Given request 1 |
In the text on growth and distortion theorems, what does the growth theorem say about a complex-valued function that is entire and bounded?

Text segment |

---

Growth and distortion theorems

Growth and distortion theorems are useful tools in the study of univalent and multivalent functions because they help to characterize and comprehend the behavior of these functions and how they relate to the geometry of the complex plane. According to the growth theorem, a complex-valued function is inherently constant if it is entire and bounded. The geometry of curves and regions in the complex plane is influenced by analytic functions, as revealed by the distortion theorem. It sets limits on the maximum amount of stretching or distortion that can happen when a function transfers a region or curve from one domain to another. By using these theorems, mathematicians and researchers can study the behavior of complex analytic functions and how it impacts the sizes and shapes of curves and regions in the complex plane.

---

Records provided |
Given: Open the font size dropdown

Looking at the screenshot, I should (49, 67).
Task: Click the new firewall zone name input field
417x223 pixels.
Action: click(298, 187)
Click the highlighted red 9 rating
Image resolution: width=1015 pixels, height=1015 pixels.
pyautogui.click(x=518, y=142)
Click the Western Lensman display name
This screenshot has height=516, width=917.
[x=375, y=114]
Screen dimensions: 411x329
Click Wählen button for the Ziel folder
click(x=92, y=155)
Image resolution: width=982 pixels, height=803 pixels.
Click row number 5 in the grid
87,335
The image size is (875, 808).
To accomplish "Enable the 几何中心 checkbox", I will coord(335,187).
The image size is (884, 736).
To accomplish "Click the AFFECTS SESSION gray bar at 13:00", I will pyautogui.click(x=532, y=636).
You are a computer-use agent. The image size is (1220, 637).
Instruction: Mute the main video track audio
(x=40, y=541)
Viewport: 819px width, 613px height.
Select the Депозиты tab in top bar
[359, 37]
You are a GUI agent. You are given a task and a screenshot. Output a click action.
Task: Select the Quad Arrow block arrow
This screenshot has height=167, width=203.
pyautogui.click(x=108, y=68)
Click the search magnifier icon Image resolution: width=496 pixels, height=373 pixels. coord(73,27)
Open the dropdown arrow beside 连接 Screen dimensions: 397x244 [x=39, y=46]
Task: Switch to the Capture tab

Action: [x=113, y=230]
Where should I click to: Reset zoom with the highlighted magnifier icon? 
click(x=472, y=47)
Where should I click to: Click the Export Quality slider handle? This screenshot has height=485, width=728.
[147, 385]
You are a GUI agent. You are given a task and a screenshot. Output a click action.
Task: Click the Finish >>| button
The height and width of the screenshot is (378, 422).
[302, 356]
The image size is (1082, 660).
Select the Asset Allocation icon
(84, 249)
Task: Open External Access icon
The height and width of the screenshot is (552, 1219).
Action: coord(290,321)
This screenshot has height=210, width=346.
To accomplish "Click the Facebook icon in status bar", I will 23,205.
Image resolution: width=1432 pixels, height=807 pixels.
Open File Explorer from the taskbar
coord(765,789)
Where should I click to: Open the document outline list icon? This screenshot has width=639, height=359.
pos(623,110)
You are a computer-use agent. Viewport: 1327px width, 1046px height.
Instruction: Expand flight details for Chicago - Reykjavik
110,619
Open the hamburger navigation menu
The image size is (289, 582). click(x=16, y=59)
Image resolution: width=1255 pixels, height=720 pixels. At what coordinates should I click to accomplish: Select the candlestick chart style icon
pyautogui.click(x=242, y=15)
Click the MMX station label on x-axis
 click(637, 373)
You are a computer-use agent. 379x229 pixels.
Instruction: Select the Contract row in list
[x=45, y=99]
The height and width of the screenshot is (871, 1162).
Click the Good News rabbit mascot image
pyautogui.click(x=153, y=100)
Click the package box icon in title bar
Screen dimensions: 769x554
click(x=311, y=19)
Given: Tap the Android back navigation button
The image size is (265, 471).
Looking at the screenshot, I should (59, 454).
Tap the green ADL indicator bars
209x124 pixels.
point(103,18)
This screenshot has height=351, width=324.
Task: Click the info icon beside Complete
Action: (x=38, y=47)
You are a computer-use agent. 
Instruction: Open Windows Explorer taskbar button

---

Given request 2 |
Copy out the lines of the records word for word, starting at the line that contains "You are a computer-use agent. 379x229 pixels." and ending at the last line of the records.

Response 1 |
Such a function is inherently constant.

Response 2 |
You are a computer-use agent. 379x229 pixels.
Instruction: Select the Contract row in list
[x=45, y=99]
The height and width of the screenshot is (871, 1162).
Click the Good News rabbit mascot image
pyautogui.click(x=153, y=100)
Click the package box icon in title bar
Screen dimensions: 769x554
click(x=311, y=19)
Given: Tap the Android back navigation button
The image size is (265, 471).
Looking at the screenshot, I should (59, 454).
Tap the green ADL indicator bars
209x124 pixels.
point(103,18)
This screenshot has height=351, width=324.
Task: Click the info icon beside Complete
Action: (x=38, y=47)
You are a computer-use agent. 
Instruction: Open Windows Explorer taskbar button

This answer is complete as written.